Changes to the invoicing of periodically settled transactions

As already highlighted in previous Newsletters the VAT treatment of periodically settled transactions is about to change fundamentally as of 1 January 2016. The changes won’t bring any novelties for tax advisors, accounting offices and audit firms as they have been obliged to apply the modified rules since 1 July 2015.

The main rule of the new scheme is simple to summarize: for periodically settled transactions the tax date is deemed to be the last day of the settlement period.
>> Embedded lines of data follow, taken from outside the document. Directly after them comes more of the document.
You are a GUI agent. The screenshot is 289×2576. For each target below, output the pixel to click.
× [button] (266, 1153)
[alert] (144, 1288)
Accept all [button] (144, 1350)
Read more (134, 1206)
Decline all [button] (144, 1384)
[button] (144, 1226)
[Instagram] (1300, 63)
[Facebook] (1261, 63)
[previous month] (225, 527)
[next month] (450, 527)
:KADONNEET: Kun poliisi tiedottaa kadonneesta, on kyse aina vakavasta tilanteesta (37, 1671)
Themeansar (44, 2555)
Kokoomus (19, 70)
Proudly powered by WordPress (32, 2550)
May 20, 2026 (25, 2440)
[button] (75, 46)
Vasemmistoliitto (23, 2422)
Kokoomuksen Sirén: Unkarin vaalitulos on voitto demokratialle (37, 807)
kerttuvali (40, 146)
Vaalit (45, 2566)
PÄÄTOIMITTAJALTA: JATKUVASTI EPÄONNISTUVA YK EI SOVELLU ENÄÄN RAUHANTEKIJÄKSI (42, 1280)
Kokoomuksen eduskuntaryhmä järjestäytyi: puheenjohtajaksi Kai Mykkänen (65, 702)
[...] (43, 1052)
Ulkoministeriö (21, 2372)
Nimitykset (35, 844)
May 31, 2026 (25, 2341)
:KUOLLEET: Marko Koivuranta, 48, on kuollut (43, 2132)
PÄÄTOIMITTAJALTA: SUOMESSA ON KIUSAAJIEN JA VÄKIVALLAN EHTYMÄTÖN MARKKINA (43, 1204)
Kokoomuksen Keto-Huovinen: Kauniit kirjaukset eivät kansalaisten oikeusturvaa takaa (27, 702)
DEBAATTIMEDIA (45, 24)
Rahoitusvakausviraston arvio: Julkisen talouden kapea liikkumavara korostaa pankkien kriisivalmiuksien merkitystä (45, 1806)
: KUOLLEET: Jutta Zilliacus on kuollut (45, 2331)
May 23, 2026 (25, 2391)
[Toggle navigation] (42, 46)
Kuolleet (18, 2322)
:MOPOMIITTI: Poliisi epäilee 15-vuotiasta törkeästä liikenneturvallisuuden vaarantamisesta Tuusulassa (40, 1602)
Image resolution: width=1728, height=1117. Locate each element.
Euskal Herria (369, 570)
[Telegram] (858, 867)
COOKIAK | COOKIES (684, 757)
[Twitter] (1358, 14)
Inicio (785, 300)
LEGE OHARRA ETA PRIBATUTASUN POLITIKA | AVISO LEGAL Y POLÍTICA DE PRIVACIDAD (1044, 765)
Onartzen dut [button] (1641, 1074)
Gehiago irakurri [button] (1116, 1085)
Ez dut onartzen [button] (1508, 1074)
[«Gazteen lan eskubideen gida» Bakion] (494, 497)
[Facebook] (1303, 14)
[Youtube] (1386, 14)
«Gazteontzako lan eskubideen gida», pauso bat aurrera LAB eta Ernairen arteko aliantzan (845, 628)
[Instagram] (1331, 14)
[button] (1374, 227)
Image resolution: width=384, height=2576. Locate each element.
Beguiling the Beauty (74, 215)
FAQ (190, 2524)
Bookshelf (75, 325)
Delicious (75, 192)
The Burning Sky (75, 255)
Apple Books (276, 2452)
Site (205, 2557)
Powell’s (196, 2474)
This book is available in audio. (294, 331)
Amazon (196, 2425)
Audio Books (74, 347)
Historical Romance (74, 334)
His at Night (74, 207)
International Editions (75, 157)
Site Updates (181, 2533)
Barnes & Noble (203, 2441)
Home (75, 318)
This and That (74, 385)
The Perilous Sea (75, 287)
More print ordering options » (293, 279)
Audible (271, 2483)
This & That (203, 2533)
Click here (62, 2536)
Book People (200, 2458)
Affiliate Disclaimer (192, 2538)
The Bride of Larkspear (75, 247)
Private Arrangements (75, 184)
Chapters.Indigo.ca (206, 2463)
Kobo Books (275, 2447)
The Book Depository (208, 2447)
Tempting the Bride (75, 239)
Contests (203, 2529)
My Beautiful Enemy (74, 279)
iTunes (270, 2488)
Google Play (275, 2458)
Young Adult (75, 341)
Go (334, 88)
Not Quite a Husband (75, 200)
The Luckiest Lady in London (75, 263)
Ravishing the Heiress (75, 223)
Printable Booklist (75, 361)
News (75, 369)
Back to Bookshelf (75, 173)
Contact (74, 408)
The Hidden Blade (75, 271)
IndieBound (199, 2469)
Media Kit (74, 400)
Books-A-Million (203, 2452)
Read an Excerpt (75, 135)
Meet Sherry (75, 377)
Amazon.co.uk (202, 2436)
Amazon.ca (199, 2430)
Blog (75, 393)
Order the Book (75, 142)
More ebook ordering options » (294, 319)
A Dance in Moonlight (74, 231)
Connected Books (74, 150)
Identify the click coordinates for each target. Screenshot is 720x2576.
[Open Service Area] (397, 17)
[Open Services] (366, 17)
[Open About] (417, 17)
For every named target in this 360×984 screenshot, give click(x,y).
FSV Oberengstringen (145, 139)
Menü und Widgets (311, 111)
Unfortunately the applicability of the general rule will be extremely limited due to the existence of the following exceptions:

 

  • the tax date shall correspond to the invoice date when the last day of the settlement period is preceded by both the invoice date and the due date
  • the tax date shall correspond to the due date when the due date falls after the last day of the settlement period with the stipulation that the tax date cannot be later then the 30th day following the end of the settlement period.

 

Please note that a recently proposed Tax Bill aims to extend the above period of 30 days to 60 days. Considering the exceptions, the general rule would only prevail under one single scenario – when the due date corresponds to the last day of the settlement period. In this event the last day of the settlement period will be the tax date.

 

As VAT shall become chargeable at the tax date the modified sequent default penalty payment – payers on occasions of late invoicing. However, the latest draft Tax Bill contains more flexible rules also in this regard. The new regulation will first be applicable for transactions where both the starting dates of the settlement period and the due date of payment fall after 31 December 2015.